→ **Task to carry out**
Below are records; print only the lines from the line containing "You are a GUI" to the end, both included, reproduced exactly and without the pictures.
===== Record excerpts =====
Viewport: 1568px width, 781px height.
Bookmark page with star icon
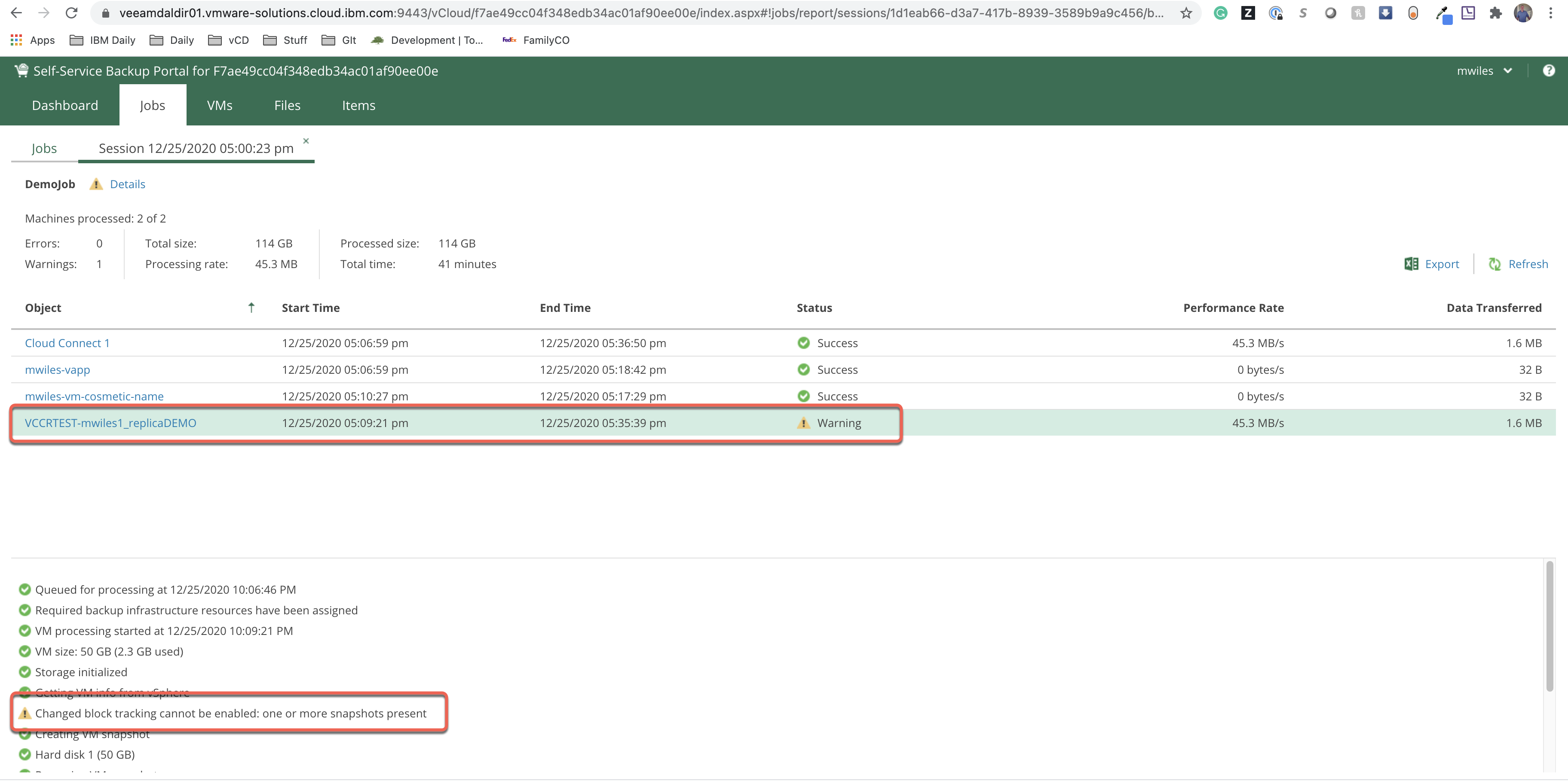[x=1186, y=13]
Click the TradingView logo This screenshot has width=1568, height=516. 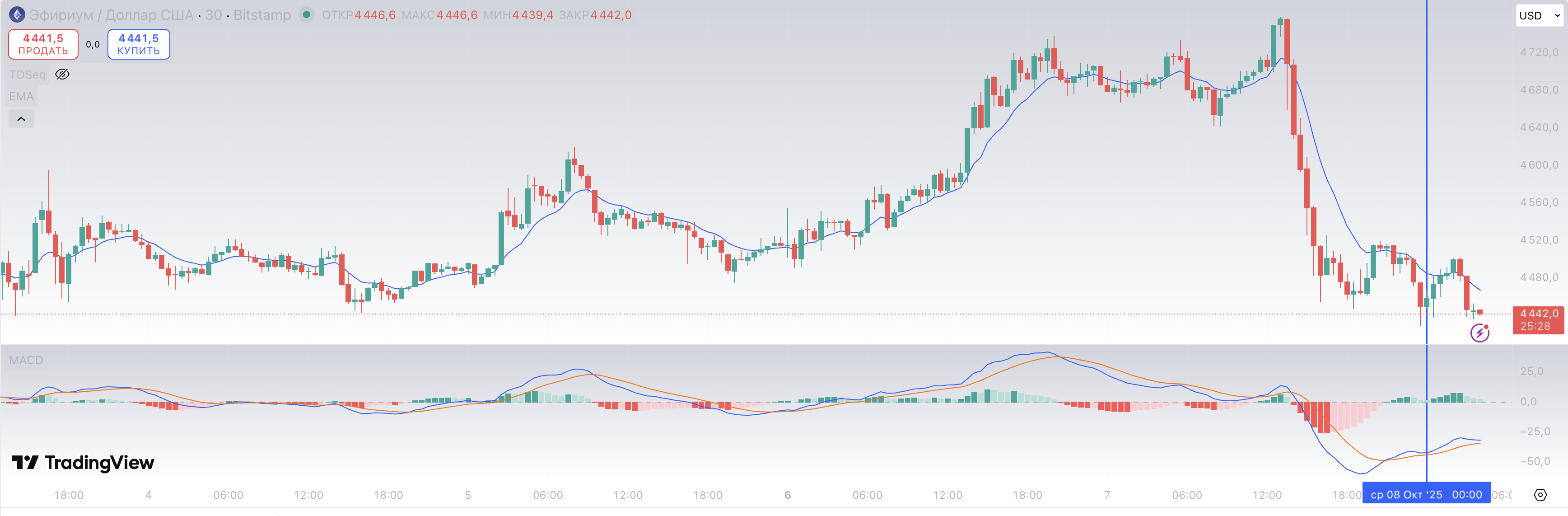click(x=84, y=463)
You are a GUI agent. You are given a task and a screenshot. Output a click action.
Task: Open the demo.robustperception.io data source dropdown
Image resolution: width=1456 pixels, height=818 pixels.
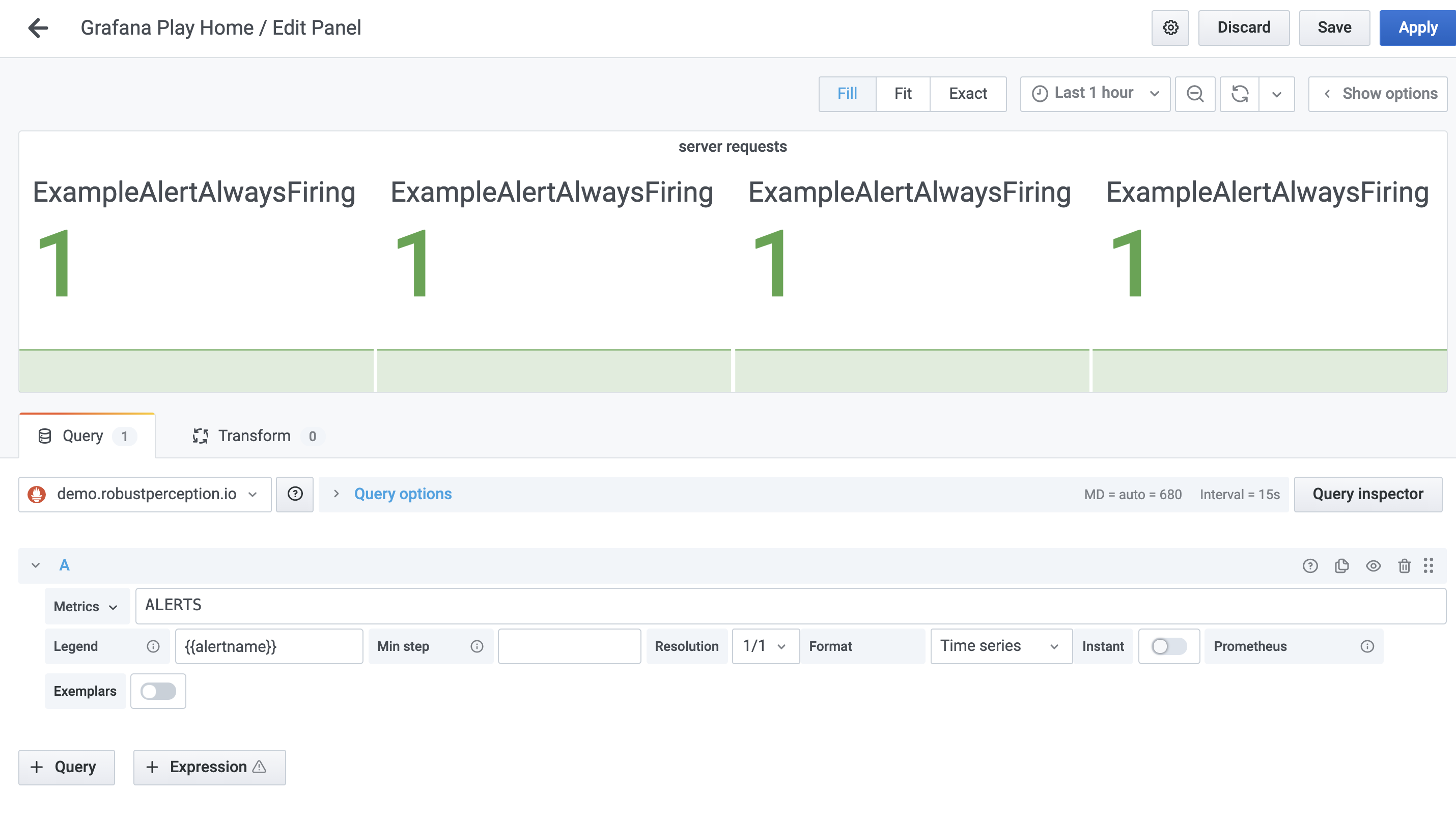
=====
→ **Solution**
You are a GUI agent. You are given a task and a screenshot. Output a click action.
Task: Open the demo.robustperception.io data source dropdown
Image resolution: width=1456 pixels, height=818 pixels.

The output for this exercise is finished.